Assigned task :: Repeat all the records exactly, omitting pictures.

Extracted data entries
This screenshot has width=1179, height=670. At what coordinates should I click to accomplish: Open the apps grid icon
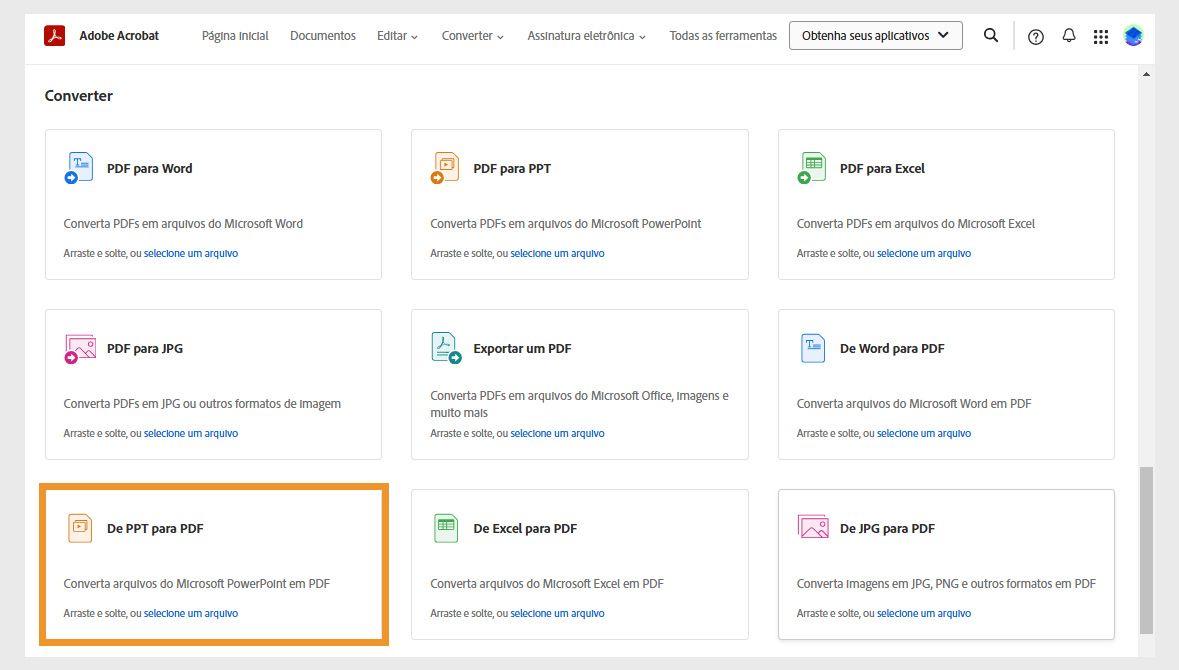(x=1101, y=35)
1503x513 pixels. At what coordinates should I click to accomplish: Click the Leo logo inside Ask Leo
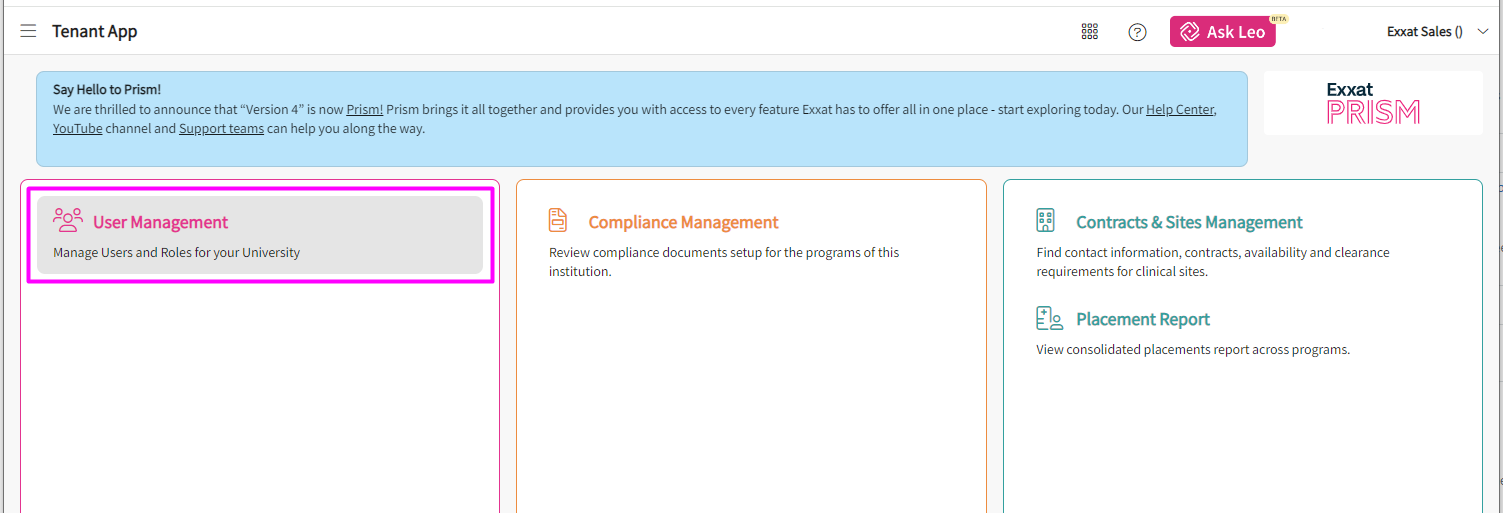(1190, 32)
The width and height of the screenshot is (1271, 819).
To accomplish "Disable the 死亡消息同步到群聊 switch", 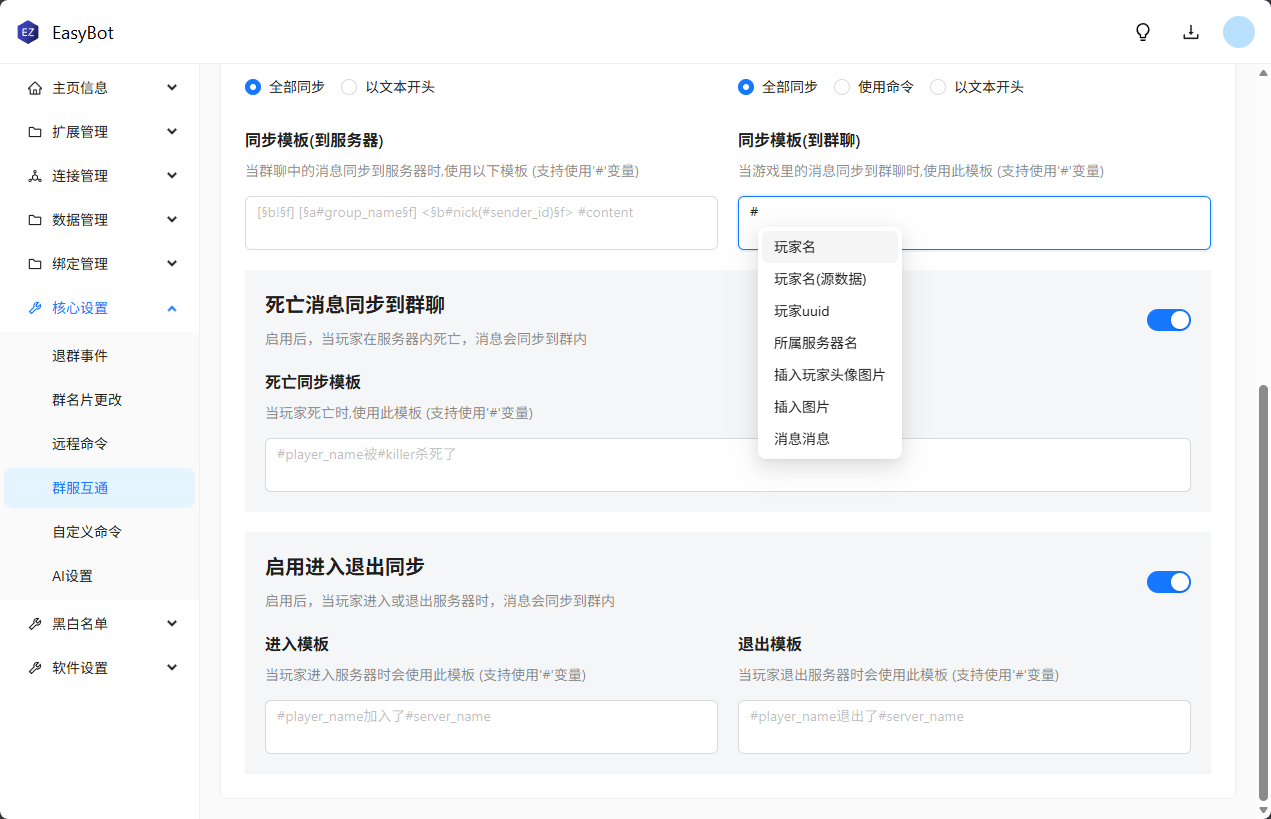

Task solution ::
This screenshot has width=1179, height=670. At what coordinates should I click to accomplish: Open the apps grid icon
(x=1101, y=35)
1503x513 pixels. At what coordinates should I click to accomplish: Click the Leo logo inside Ask Leo
(1190, 32)
The width and height of the screenshot is (1271, 819).
To accomplish "Disable the 死亡消息同步到群聊 switch", 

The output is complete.